# 127834/1

 This page presents a novelty topic. It features ideas which are less likely to find practical applications in xenharmonic music. It may contain numbers that are impractically large, exceedingly complex or chosen arbitrarily. Novelty topics are often developed by a single person or a small group. As such, this page may also feature idiosyncratic terms, notations or conceptual frameworks.
 Ratio 127834/1 Subgroup monzo 2.7.23.397 [1 1 1 1⟩ Size in cents 20356.694¢ Names 127834th harmonic,29-wood major 119th Color name c16397o23oz9 FJS name $\text{P120}^{7,23,397}$ Special properties harmonic Tenney height (log2 nd) 16.9639 Weil height (log2 max(n, d)) 33.9278 Wilson height (sopfr (nd)) 429 Harmonic entropy(Shannon, $\sqrt{nd}$) ~0 bits open this interval in xen-calc

127834/1, the 127834th harmonic, or 29-wood supermajor 119th, is 16 octaves above 63917/32768. It is a part of 397-limit harmony, the 78th prime number.
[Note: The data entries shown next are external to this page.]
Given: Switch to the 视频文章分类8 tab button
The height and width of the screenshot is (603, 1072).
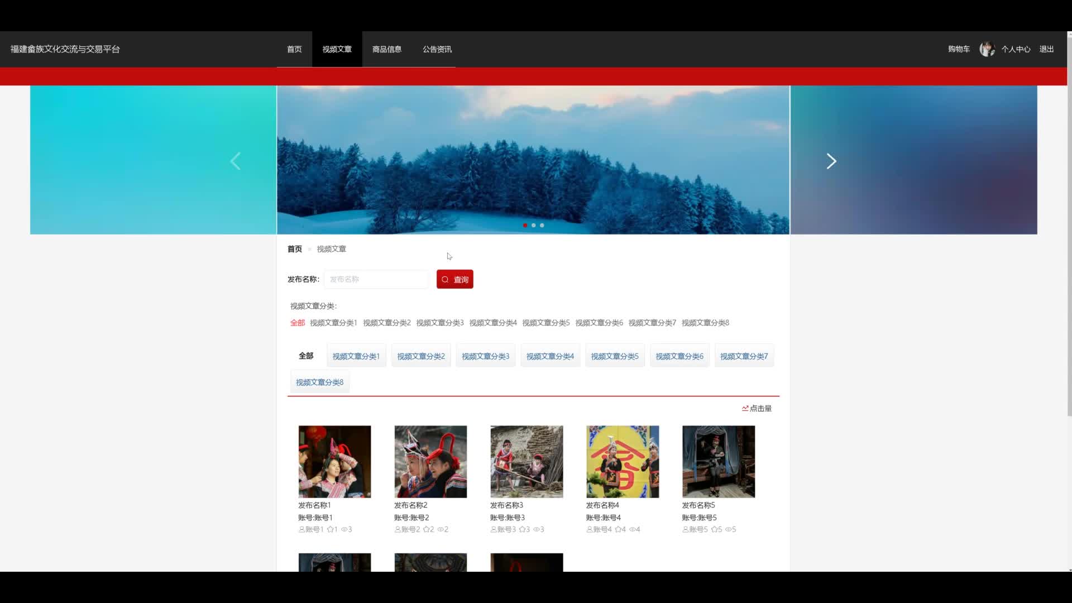Looking at the screenshot, I should [x=319, y=382].
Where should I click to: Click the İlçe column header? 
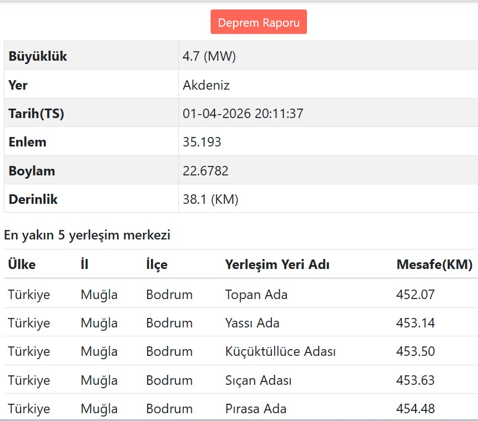(157, 265)
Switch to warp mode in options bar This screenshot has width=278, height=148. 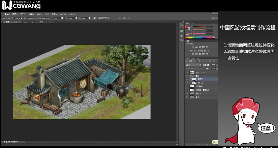pos(119,18)
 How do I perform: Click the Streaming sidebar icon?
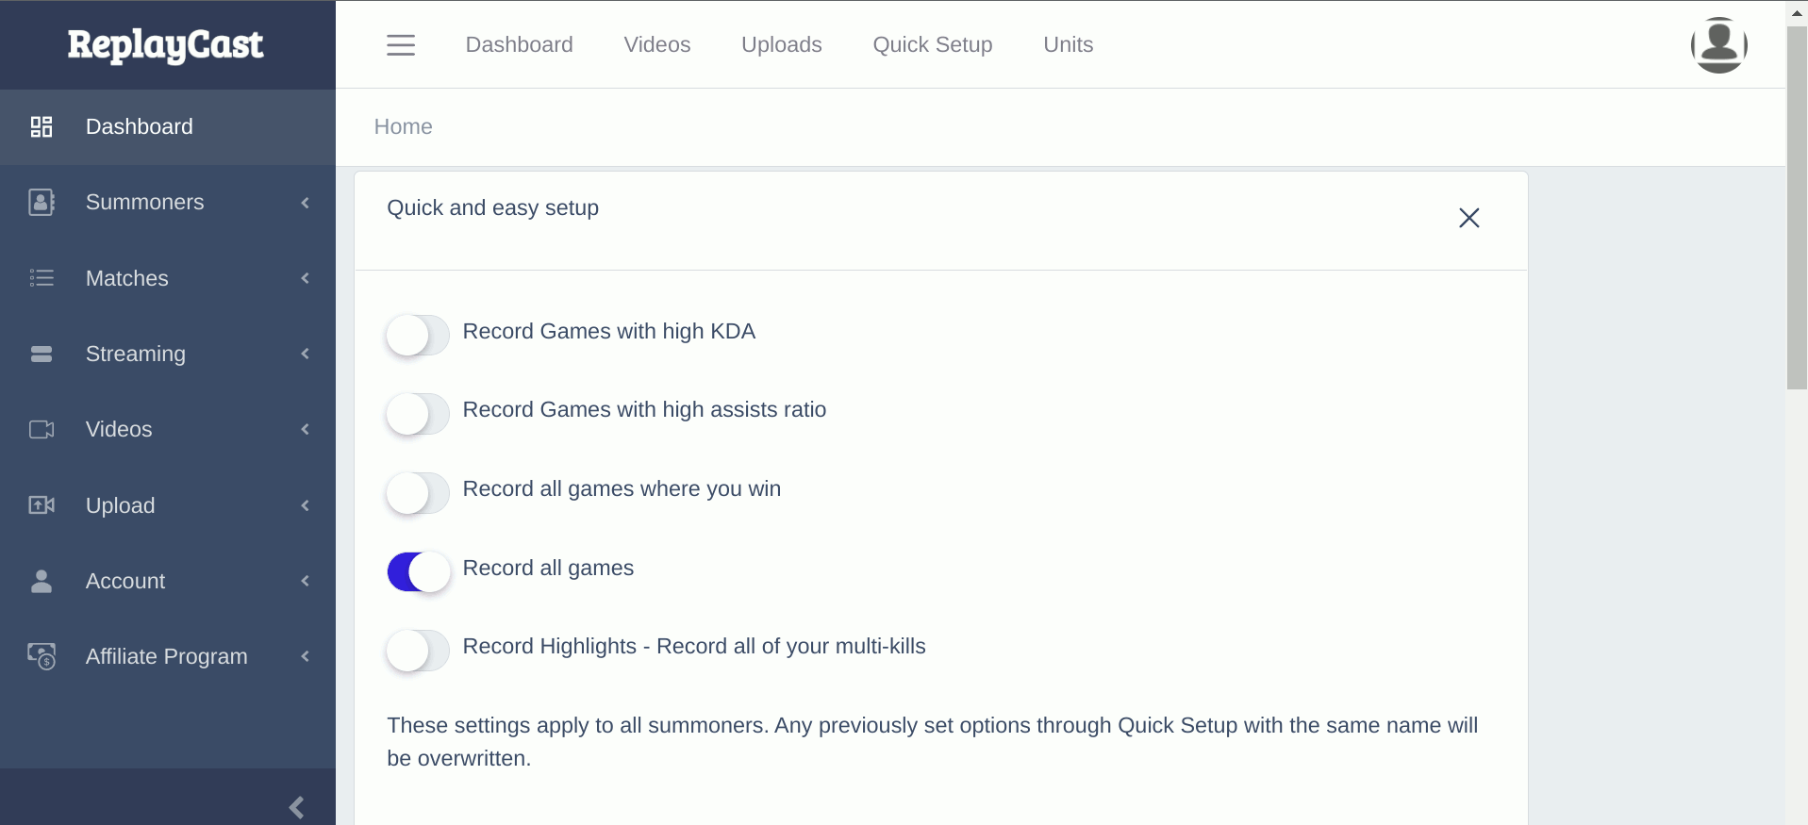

The number appears in a sequence of fractional part of $1.5^n$ decreasing monotonically to zero, meaning the sequence offers progressively closer approximations to repeated stacks of 3/2. Indeed, this interval is close to a stack of perfect fifths by two parameters - both its fractional part decreases progressively, and it is also better than all the $1.5^k$ for $0\lt k\lt 29$. The difference between the stack of 29 perfect fifths and 127834/1, which is the 68630377364883/68630356164608 comma is 0.534 millicents, or 1 in 2.24 million parts of an octave.

## Equal divisions of the 127834/1

For practical purposes, 127834/1 is too complex and too large to be used as an equivalence interval, being over 100 times larger than the human hearing range.

## Trivia

Prime numbers 23 and 397, having indices 9 and 78, are 69 prime numbers apart. Nice.